Hace poco vi la película Los domingos, que se adentra en el mundo de las monjas de clausura. La idea de que una mujer muy joven pueda decidir aislarse del mundo, sometiéndose a una serie de votos que implican renuncia radical, plantea interrogantes inevitables. No creo que esa opción le hubiese gustado al Jesús que predicaba al pueblo.

Hoy hay generaciones culturalmente desarmadas para leer su propio patrimonio

Hace unos días, durante la gala de los premios Goya, las declaraciones de la actriz Sílvia Abril sobre cuestiones religiosas provocaron un momento tenso que muchos percibieron como irrespetuoso. El episodio refleja un clima cultural en el que la religión suele aparecer caricaturizada o reducida a un objeto de burla.

Buena parte de los jóvenes en la sociedad occidental carecen de cualquier referencia de la cultura católica. No se trata de fe –que es una elección personal–, sino de alfabetización cultural.
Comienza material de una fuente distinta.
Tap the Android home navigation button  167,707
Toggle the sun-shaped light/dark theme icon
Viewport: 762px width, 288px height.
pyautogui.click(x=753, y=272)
Muchos son incapaces de reconocer una iconografía religiosa básica o de comprender los códigos simbólicos que atraviesan siglos de arte europeo.

Sin esas claves resulta difícil entender a Giotto, a Velázquez o a Caravaggio; difícil comprender la arquitectura de nuestras catedrales, la literatura medieval o incluso buena parte de la música clásica. Hemos creado generaciones culturalmente desarmadas para leer su propio patrimonio.

Paradójicamente, también se percibe un resurgir de la fe en distintos ámbitos. En una época marcada por la incertidumbre, vuelve a aparecer esa pregunta que acompaña al ser humano desde siempre: qué significado tiene nuestra vida.